__Aim of the exercise__
Each record below needs to be copied out exactly as it stands.

__Records supplied__
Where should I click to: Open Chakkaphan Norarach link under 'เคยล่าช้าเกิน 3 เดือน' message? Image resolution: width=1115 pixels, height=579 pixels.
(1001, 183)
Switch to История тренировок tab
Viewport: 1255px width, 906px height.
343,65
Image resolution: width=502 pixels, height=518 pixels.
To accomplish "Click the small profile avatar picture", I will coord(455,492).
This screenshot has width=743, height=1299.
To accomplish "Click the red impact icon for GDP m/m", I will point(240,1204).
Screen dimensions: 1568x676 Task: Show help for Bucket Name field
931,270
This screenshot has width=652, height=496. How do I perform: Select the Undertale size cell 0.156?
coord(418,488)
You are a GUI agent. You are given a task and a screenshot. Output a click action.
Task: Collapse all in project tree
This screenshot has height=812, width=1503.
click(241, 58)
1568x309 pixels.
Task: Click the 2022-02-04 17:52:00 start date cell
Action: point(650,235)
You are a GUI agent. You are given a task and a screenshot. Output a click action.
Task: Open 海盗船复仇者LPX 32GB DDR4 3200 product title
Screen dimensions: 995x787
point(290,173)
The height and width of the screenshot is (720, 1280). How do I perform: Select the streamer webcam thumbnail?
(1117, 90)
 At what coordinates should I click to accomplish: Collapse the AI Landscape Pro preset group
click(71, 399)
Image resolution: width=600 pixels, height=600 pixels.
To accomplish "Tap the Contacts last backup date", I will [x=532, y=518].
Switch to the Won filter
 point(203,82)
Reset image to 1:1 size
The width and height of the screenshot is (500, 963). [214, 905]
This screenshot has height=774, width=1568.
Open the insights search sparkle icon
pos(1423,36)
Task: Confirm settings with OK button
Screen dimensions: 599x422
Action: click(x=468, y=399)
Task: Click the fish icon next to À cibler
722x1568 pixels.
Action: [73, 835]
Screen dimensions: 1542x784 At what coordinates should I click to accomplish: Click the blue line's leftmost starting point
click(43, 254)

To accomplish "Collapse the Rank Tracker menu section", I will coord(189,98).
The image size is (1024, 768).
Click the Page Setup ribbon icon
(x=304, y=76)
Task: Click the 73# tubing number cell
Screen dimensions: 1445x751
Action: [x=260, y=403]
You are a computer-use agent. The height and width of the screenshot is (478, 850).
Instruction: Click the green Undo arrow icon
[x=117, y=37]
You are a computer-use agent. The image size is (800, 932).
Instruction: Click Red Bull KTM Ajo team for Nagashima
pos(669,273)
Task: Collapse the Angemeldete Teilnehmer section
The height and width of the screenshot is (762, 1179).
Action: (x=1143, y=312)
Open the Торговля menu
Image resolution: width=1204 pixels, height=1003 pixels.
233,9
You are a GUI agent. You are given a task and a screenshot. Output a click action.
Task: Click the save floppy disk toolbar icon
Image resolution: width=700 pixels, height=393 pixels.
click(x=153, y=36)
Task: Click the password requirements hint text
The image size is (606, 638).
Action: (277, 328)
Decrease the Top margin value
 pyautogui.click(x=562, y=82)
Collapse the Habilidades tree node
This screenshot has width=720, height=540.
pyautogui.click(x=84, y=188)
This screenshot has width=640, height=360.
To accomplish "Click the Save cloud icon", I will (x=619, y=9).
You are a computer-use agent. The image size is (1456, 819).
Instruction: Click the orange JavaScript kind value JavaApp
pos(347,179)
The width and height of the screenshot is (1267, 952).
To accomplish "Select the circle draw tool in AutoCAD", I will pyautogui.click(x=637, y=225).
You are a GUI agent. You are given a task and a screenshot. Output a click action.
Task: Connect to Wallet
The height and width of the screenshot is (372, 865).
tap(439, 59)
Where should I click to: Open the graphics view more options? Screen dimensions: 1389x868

__Result for this exercise__
Where should I click to: Open Chakkaphan Norarach link under 'เคยล่าช้าเกิน 3 เดือน' message? Image resolution: width=1115 pixels, height=579 pixels.
(1001, 183)
Switch to История тренировок tab
Viewport: 1255px width, 906px height.
343,65
Image resolution: width=502 pixels, height=518 pixels.
To accomplish "Click the small profile avatar picture", I will coord(455,492).
This screenshot has width=743, height=1299.
To accomplish "Click the red impact icon for GDP m/m", I will point(240,1204).
Screen dimensions: 1568x676 Task: Show help for Bucket Name field
931,270
This screenshot has width=652, height=496. How do I perform: Select the Undertale size cell 0.156?
coord(418,488)
You are a GUI agent. You are given a task and a screenshot. Output a click action.
Task: Collapse all in project tree
This screenshot has height=812, width=1503.
click(241, 58)
1568x309 pixels.
Task: Click the 2022-02-04 17:52:00 start date cell
Action: point(650,235)
You are a GUI agent. You are given a task and a screenshot. Output a click action.
Task: Open 海盗船复仇者LPX 32GB DDR4 3200 product title
Screen dimensions: 995x787
point(290,173)
The height and width of the screenshot is (720, 1280). How do I perform: Select the streamer webcam thumbnail?
(1117, 90)
 At what coordinates should I click to accomplish: Collapse the AI Landscape Pro preset group
click(71, 399)
Image resolution: width=600 pixels, height=600 pixels.
To accomplish "Tap the Contacts last backup date", I will [x=532, y=518].
Switch to the Won filter
 point(203,82)
Reset image to 1:1 size
The width and height of the screenshot is (500, 963). [214, 905]
This screenshot has height=774, width=1568.
Open the insights search sparkle icon
pos(1423,36)
Task: Confirm settings with OK button
Screen dimensions: 599x422
Action: click(x=468, y=399)
Task: Click the fish icon next to À cibler
722x1568 pixels.
Action: [73, 835]
Screen dimensions: 1542x784 At what coordinates should I click to accomplish: Click the blue line's leftmost starting point
click(43, 254)

To accomplish "Collapse the Rank Tracker menu section", I will coord(189,98).
The image size is (1024, 768).
Click the Page Setup ribbon icon
(x=304, y=76)
Task: Click the 73# tubing number cell
Screen dimensions: 1445x751
Action: [x=260, y=403]
You are a computer-use agent. The height and width of the screenshot is (478, 850).
Instruction: Click the green Undo arrow icon
[x=117, y=37]
You are a computer-use agent. The image size is (800, 932).
Instruction: Click Red Bull KTM Ajo team for Nagashima
pos(669,273)
Task: Collapse the Angemeldete Teilnehmer section
The height and width of the screenshot is (762, 1179).
Action: (x=1143, y=312)
Open the Торговля menu
Image resolution: width=1204 pixels, height=1003 pixels.
233,9
You are a GUI agent. You are given a task and a screenshot. Output a click action.
Task: Click the save floppy disk toolbar icon
Image resolution: width=700 pixels, height=393 pixels.
click(x=153, y=36)
Task: Click the password requirements hint text
The image size is (606, 638).
Action: (277, 328)
Decrease the Top margin value
 pyautogui.click(x=562, y=82)
Collapse the Habilidades tree node
This screenshot has width=720, height=540.
pyautogui.click(x=84, y=188)
This screenshot has width=640, height=360.
To accomplish "Click the Save cloud icon", I will (x=619, y=9).
You are a computer-use agent. The image size is (1456, 819).
Instruction: Click the orange JavaScript kind value JavaApp
pos(347,179)
The width and height of the screenshot is (1267, 952).
To accomplish "Select the circle draw tool in AutoCAD", I will pyautogui.click(x=637, y=225).
You are a GUI agent. You are given a task and a screenshot. Output a click action.
Task: Connect to Wallet
The height and width of the screenshot is (372, 865).
tap(439, 59)
Where should I click to: Open the graphics view more options? Screen dimensions: 1389x868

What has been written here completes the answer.